Created attachment 122303 [details] demo which demonstrates slowness of XGetWindowAttributes on El Capitan Lots of X Window programs use XGetWindowAttributes to check window visibility before drawing. I use it in my code, but toolkits like Motif also use it internally. XGetWindowAttributes is VERY SLOW on El Capitan, approximately 700 times slower than on older versions of Mac OS X, or on Linux of comparable processing power. As a result, programs work, but they are slow to the point of being useless - by clicking on menus, you can observe the menu being open and drawn, line by line. Or if a complex window is resized, it refreshes itself for minutes, before GUI becomes responsive again. I have prepared a small Xlib only test program, one page, no toolkit, which calls XGetWindowAttributes in a loop while drawing colored rectangles. Strictly speaking, XGetWindowAttributes is not necessary in the demo; it is there only to demonstrate how visibly slow it is, compared to older OS X versions or other X Window implementations.
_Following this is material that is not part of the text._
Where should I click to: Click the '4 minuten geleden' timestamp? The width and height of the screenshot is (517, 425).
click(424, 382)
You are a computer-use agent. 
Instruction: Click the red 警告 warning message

Linux 4K, Suse 42.1; i7: 0.5 seconds iMac 27, OS X 10.0.6; i5: 1.5 seconds iMac 27 retina, OS X 10.11, i5: 10 minutes 58 seconds
There’s not much we can do about OS regressions.
BTW, for future reference, you can file bug reports against the OS at http://bugreport.apple.com The performance regressions with 10.10 and later are already tracked at <rdar://problem/19116159>.
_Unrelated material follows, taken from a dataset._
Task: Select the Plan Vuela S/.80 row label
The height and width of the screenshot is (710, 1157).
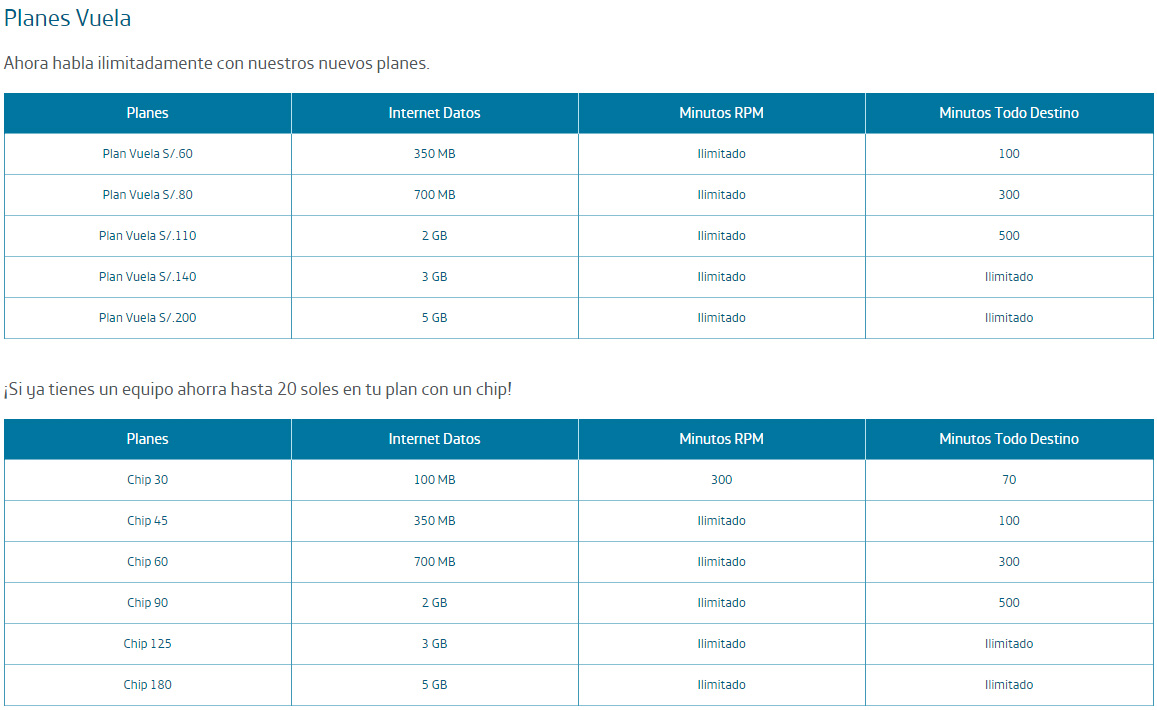Action: point(148,195)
Should the bug be at least investigated or reported upstream? How does one do that with Apple? It is a pity that so much work, which went in making XQuartz, and ours to port the software to Apple, would go to waste if such regressions are not resolved. I have looked at the XGetWindowAttributes source and can't see what could cause such slow response time. http://www.opensource.apple.com/source/X11libs/X11libs-40.2/libX11/libX11-1.2.1/src/GetWAttrs.c code is mostly filling in the structures. The only possibly timing critical functions involve AsyncHandler but I don't know enough about X internals to be sure. if (!_XReply (dpy, (xReply *)&rep, 0, xTrue)) { DeqAsyncHandler(dpy, &async); return (0); } DeqAsyncHandler(dpy, &async); Is there a way to profile Xlib to verify where exactly is the time lost?